Nous nous éloignons de plus en plus du modèle Westminster, qui a si bien fonctionné à Maurice depuis 60 ans, comme nous nous éloignons de plus en plus de l’Occident en général.

On ne fait référence au cadre démocratique mauricien que pour sauver les apparences et donner le change, conforter investisseurs et autres visiteurs, mais la réalité est que nous glissons, gouvernement après gouvernement, vers une espèce de ‘managed democracy’ plus présente en Asie ou en Amérique du Sud qu’en Occident.

L’Exécutif contrôle tout, le Législatif est totalement soumis au diktat du Gouvernement, les Institutions se fragilisent, le Pouvoir Régional (Municipalités et Conseils de District) ne fonctionne presque plus. La presse est affaiblie. Les manifestations sont quasi-interdites. Oui, on pourrait bien dire que tout le système politique que nous ont légué nos ancêtres est paralysé ou battu en brèche.
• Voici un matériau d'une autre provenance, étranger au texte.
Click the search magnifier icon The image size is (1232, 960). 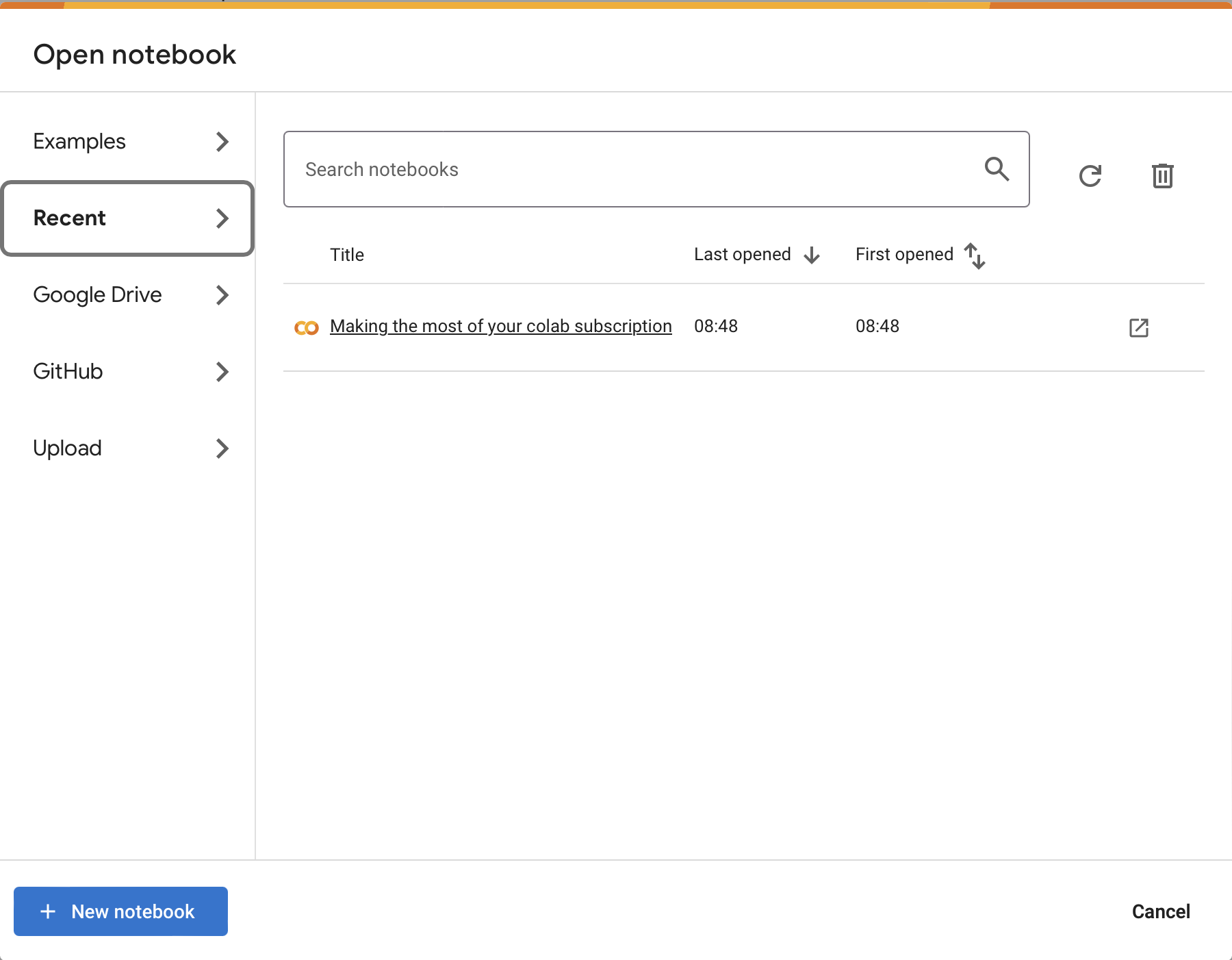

Par ailleurs, j’observe la politique mauricienne depuis 55 ans et j’ai connu tous les gouvernements, avec SSR, SAJ, Paul Bérenger, Navin Ramgoolam et Pravind Jugnauth exerçant comme Premier ministre. Je n’ai jamais vu autant de haine, de ressentiment, de désir de vengeance politique qu’aujourd’hui. Je vous le dis avec la plus grande gravité : Tout cela finira très mal.

* Un simple changement de régime, avec à sa tête des démocrates connus et convaincus, suffira-t-il à “libérer” le pays, comme le souhaite le leader du PTr ?
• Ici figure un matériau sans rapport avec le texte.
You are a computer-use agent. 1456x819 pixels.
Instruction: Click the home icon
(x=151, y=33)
Les changements de régime ne suffisent pas car les politiques suivies par le MSM ou le PTr se ressemblent comme des sœurs jumelles. Jusqu’ici, cela a été du «ôte-toi de là que je m’y mette! ». Il faut plusieurs changements en profondeur dans le fonctionnement des institutions et dans la Constitution, tout en restant dans le cadre général du modèle Westminster de représentation parlementaire.

* En fin de compte, il appartiendra à l’électorat de se prononcer sur le type de société et de régime politique qu’il souhaite pour lui-même et pour ses enfants dans les prochaines décennies. Sinon, il y a le risque que le pays soit progressivement privé de ses compétences.

Tout à fait. La nouvelle vague d’émigration de compétences affecte la sève même de notre pays. Il y a déjà un ‘brain drain’ sensible. Beaucoup de Mauriciens, dégoutés et frustrés jusqu’aux os par l’état du pays et l’injustice qui y règne, semblent aujourd’hui vouloir ‘échapper’ au climat qui se crée à l’île Maurice. Il faut stopper cette hémorragie. Et pour cela, il faut un grand ‘rethinking’ sur de nombreux aspects de la vie mauricienne.